Of course, Apple will hardly be resting on its laurels, and we can expect the rumour mill to go into overdrive as the release of the second-gen iPad draws closer. And then, a matter of weeks after that, attention will inevitably focus on the iPhone 5, alongside the inevitable evolution of the various Android handsets.

Speaking of Android, the real issue for gamers isn't so much the quality of the handsets or even the OS, but the usability of the (currently) shoddy Marketplace. Sort that out and the Android's position will only improve.

Elsewhere, Microsoft's Windows Phone 7 platform has undoubted potential to compete – but you suspect that gamers' interest would rise enormously if Microsoft had a rethink on the pricing strategy for the games.

This week, though, all thoughts turn firmly to a very welcome conversion of World of Goo, one of the best independent games ever made. If ever a game was made to justify buying an iPad, this is it.

World of Goo

  • iPad - £5.99

For more than two years, the world has been a decidedly better place for having 2D Boy's peerless piece of physics-puzzle brilliance in it.

You might recall Jon Blyth getting all excited about the PC release, only for John Walker to trump that excitement just a few weeks later, slathering upon it a manner of praise generally reserved for deities.

They're not wrong.

Now that I've been given no way of improving upon Mr Walker's 10/10, allow me to break with tradition and award Eurogamer's first ever 11/10 [no –Ed], because somehow those ludicrously talented San Franciscans have gone and made it better than it was already.

In truth, the game itself hasn't changed a jot.
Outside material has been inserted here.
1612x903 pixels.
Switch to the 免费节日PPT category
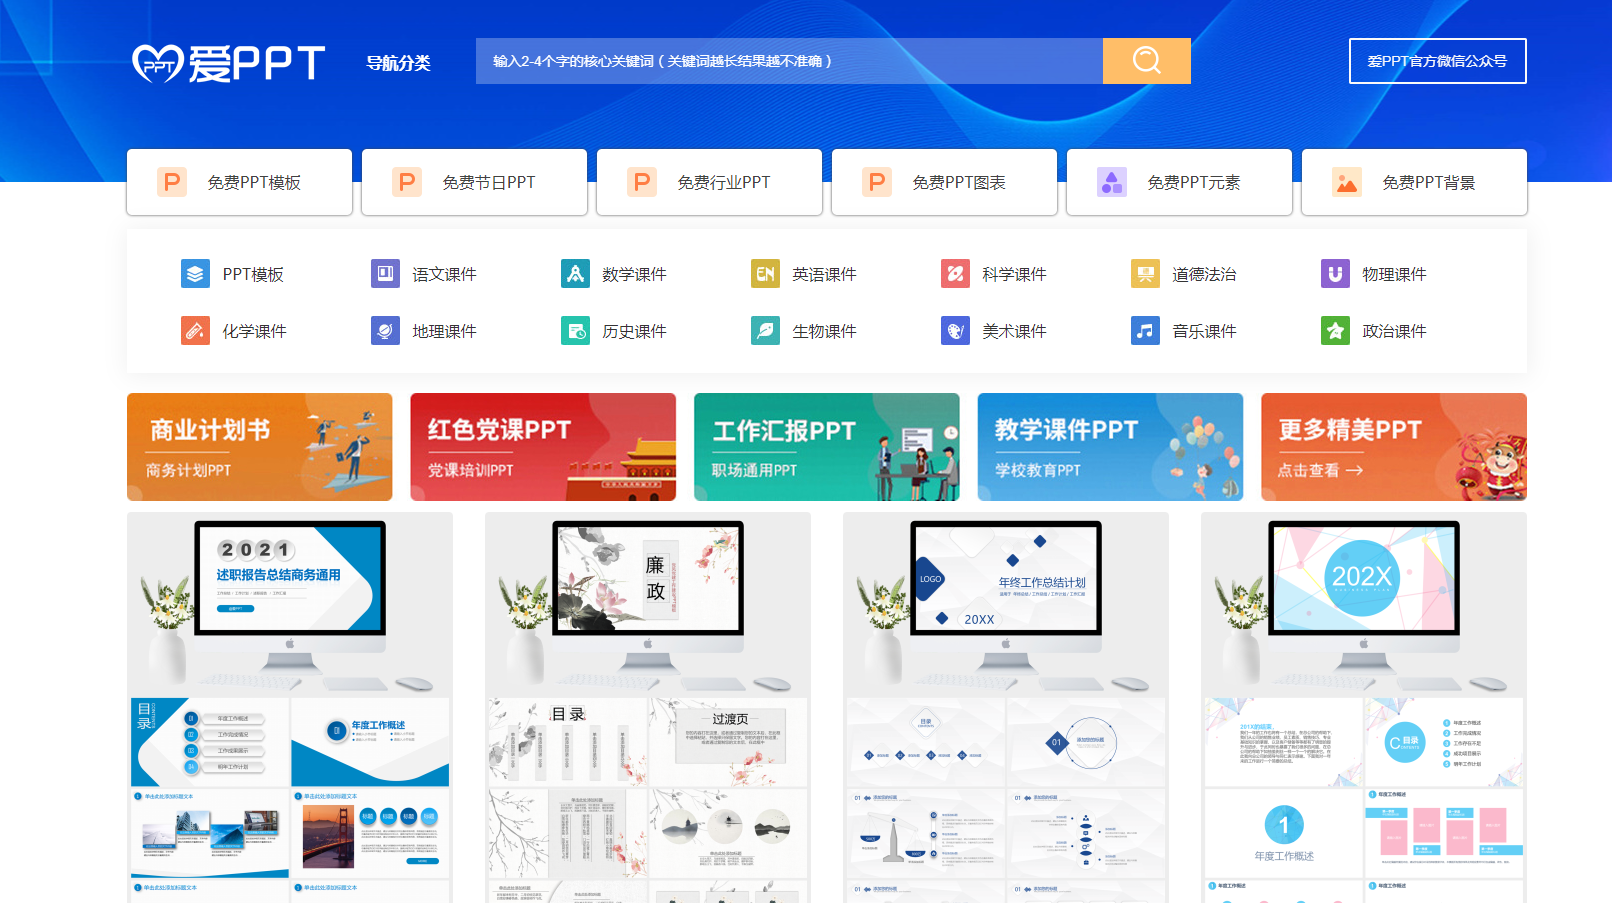(x=474, y=182)
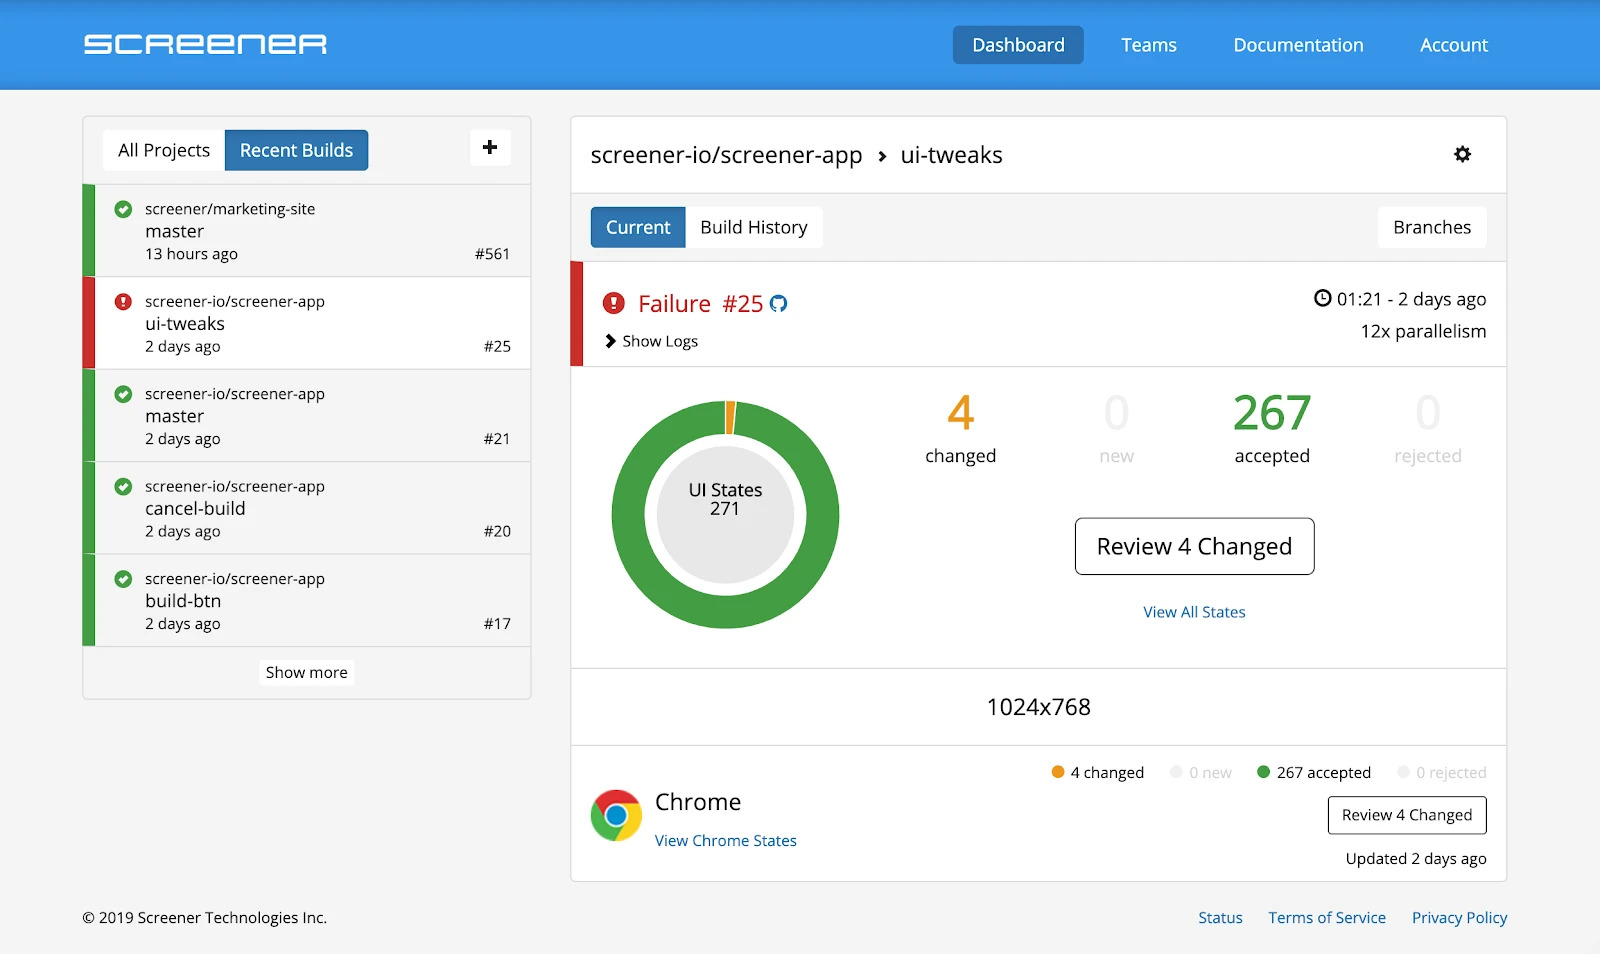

You still have to build large wobbling structures made entirely out of goo. You still have to painstakingly attach each blob to one or more other blobs, and try to fashion a path to a nearby pipe. You're still trying to get as many blobs to the exit pipe in the least number of moves.

What's changed, of course, is the input method. Whereas before you were dragging and dropping blobs with a mouse cursor, or pointing the Wii remote, the iPad feels utterly tailor-made for the task at hand.

Afforded the ability to drag and drop the blobs with your fingertips, there's a satisfying degree of instant precision available to you, which allows you to make the kind of fine adjustments that make the hair's-breadth difference between success and failure.

The rest you probably know about already: the fantastic visuals, the cracked humour, the five contrasting chapters that keep you transfixed right to the end. If a better game ever comes to the iPad, you might well spontaneously combust.

10/10

Revolution

  • Windows Phone 7 - £2.49

Cog-based spatial puzzle games aren't exactly breaking news in the mobile scene, but don't let that put you off this absorbing remake of an iPhone super-hit called Geared.

Gottle a gear.

Presumably renamed (and reskinned) to create the illusion of WP7 exclusivity, the idea, once again, is to drag and drop a series of cogs from your inventory so that they meet the spinning gear and eventually complete the 'machine'.

Just as it was on iPhone, its instant accessibility and deceptively challenging level design makes it horribly addictive, especially once you get drawn into scooping gold medals by trying to complete each level within the minimum number of moves and the smallest possible amount of time.

Being a WP7 version, there are added Xbox Live Achievements, yet another reason to drag yourself back for more punishment. Then again, 75 levels probably sounds like plenty, but bear in mind that Geared features double that and is less than a quarter of the price.

Leaving the stupid price to one side, Revolution is a fine addition to the WP7's puzzle line-up. If you've got the option though, you should definitely check out Geared (and its new sequel) beforehand.